LiLa: Linking Latin

Building a Knowledge Base of Linguistic Resources for Latin

The LASLA corpus is now linked to LiLa

We are happy to inform you that, thanks to a collaboration between the LiLa team at Università Cattolica del Sacro Cuore in Milan (Italy) and Prof. Margherita Fantoli (KU Leuven, Belgium), the entire corpus of Latin texts developed by the LASLA laboratory (http://web.philo.ulg.ac.be/lasla/) is now linked to the Knowledge Base of interoperable linguistic resources for Latin LiLa (https://lila-erc.eu).

The LASLA corpus contains a significant part of Classical Latin literature, lemmatised and morphologically annotated by qualified collaborators over the last sixty years.
Linking to LiLa allows the 131 Latin texts of the LASLA corpus (about 1.7 million words) to interact with the other textual and lexical resources currently linked to LiLa, including the Index Thomisticus Treebank, the UDante treebank, the sentiment lexicon LatinAffectus, the morphological-derivational lexicon Word Formation Latin, two etymological lexicons, a portion of the Latin WordNet and a lexicon of valency.

LiLa is based on the principles of the Linked Data paradigm, according to which the relationships between data are recorded in triples (subject – property – object). All the triples of the LASLA corpus linked to LiLa are available in Turtle format from:
https://zenodo.org/record/5961378#.YfwJS_XMKX1
https://github.com/CIRCSE/LASLA
At the moment, the LiLa Knowledge Base consists of approximately 30 million triples.
The Latin corpus of LASLA in LiLa can be found at this URL: https://lila-erc.eu/data/corpora/Lasla/id/corpus

A search interface is available at https://lila-erc.eu/query/ to browse the lexical basis of LiLa.
At https://lila-erc.eu/sparql/ it is possible to write and launch queries in SPARQL on the LiLa Knowledge Base. Some precompiled queries are also available. Try them!
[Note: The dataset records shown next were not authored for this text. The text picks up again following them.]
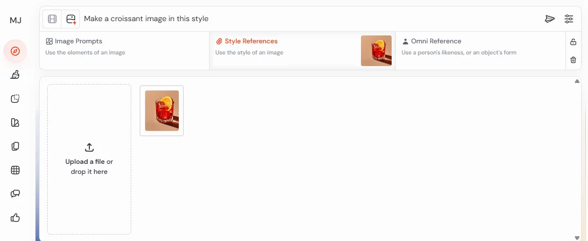The height and width of the screenshot is (241, 588).
Task: Select the Style References section
Action: click(x=302, y=51)
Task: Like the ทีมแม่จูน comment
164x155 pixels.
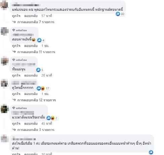Action: (16, 75)
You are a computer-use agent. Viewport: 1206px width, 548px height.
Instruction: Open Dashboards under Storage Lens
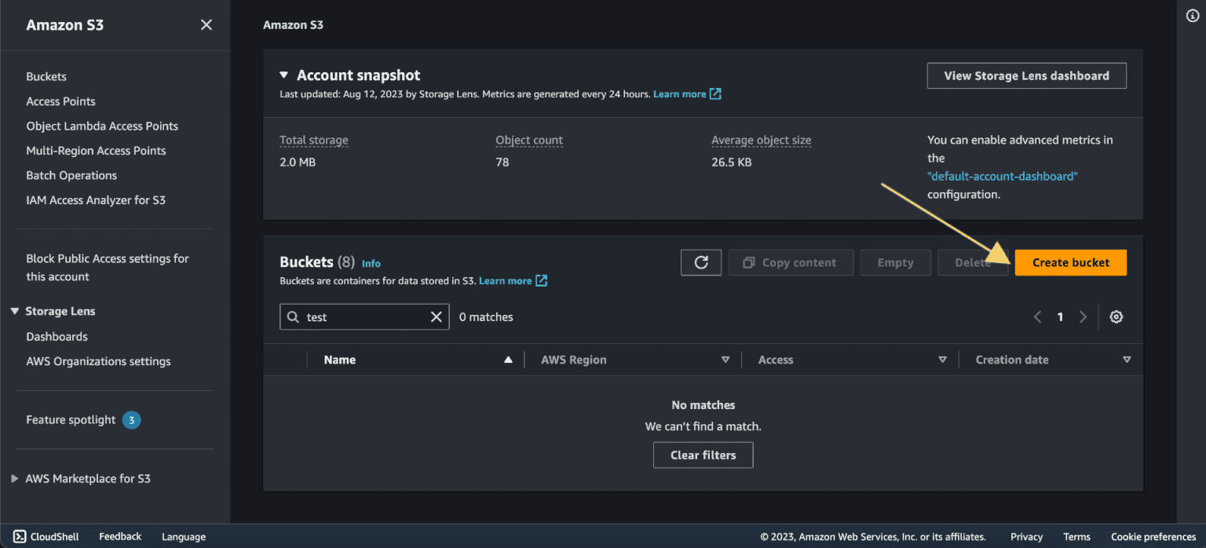click(x=57, y=336)
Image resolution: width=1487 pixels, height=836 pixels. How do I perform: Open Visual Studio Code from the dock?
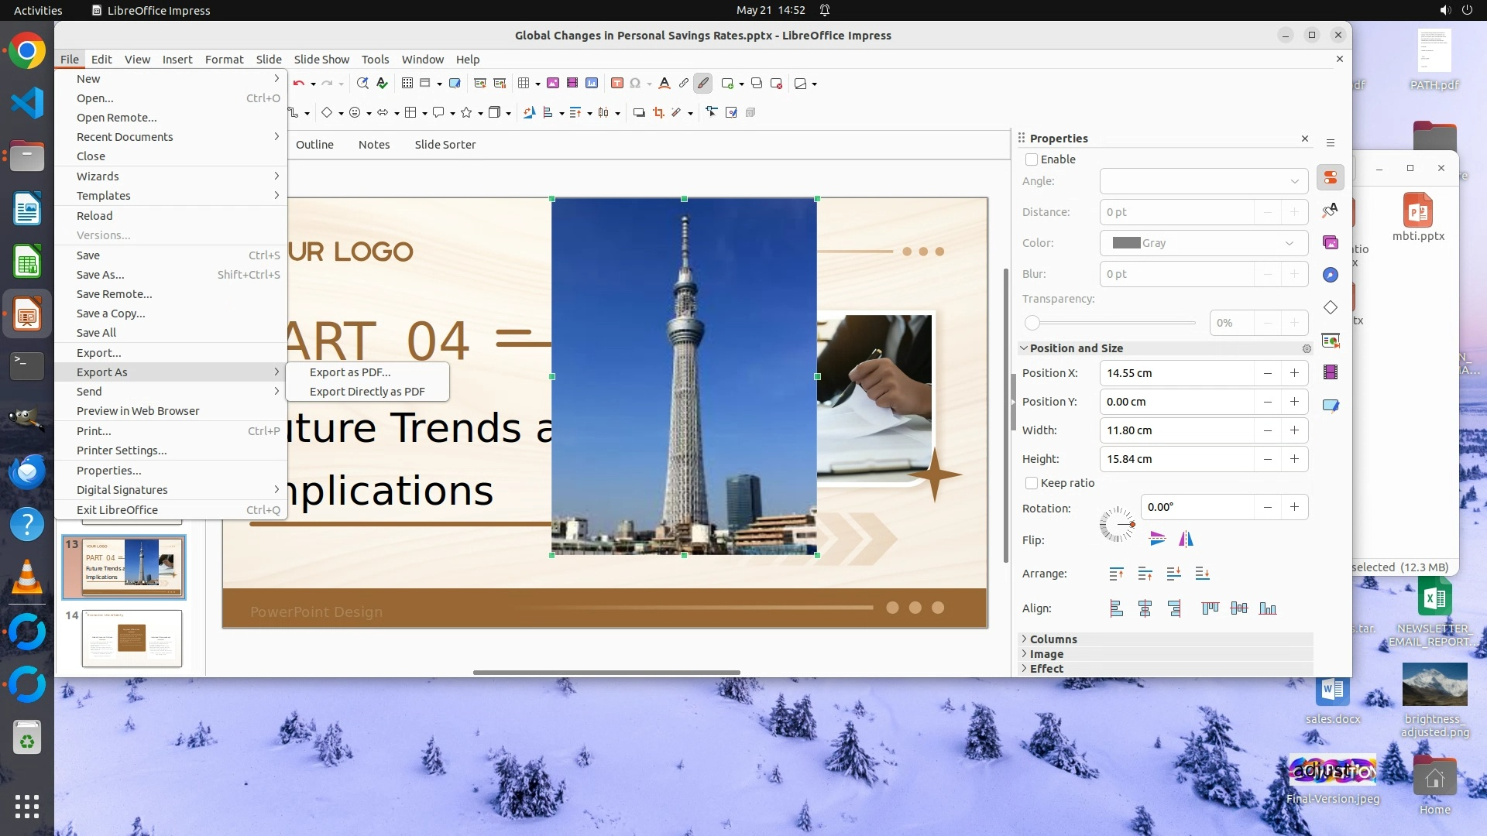pyautogui.click(x=27, y=102)
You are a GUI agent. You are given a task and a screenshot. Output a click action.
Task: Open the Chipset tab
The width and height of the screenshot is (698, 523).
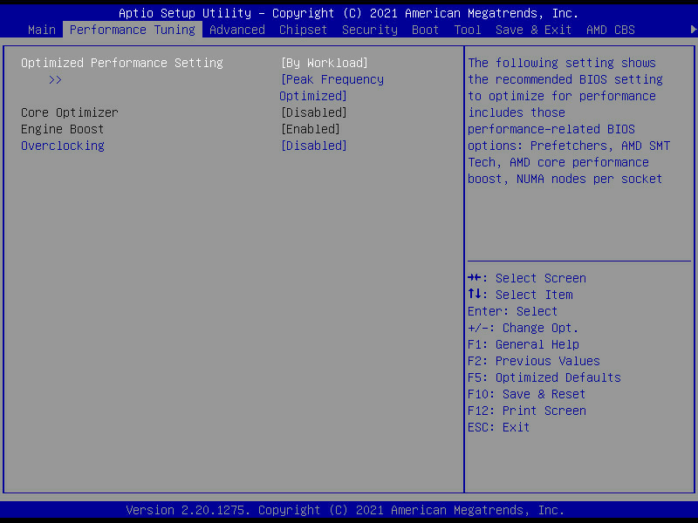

By connecting to LiLa, the team at the Laboratoire d’Analyse Statistique des Langues Anciennes (LASLA) hope to significantly enrich the potential of analysis and research of the data created so far. Furthermore, we wish this work will encourage free sharing of high-quality data, essential for the advancement of research in our field.

We trust that LiLa meets the needs of the scientific community and that those of you who develop or manage linguistic resources for Latin will endeavour to link them to its Knowledge Base, thus making them interoperable with the existing ones: the more we are, the better the potentials! We will be happy to help you do it.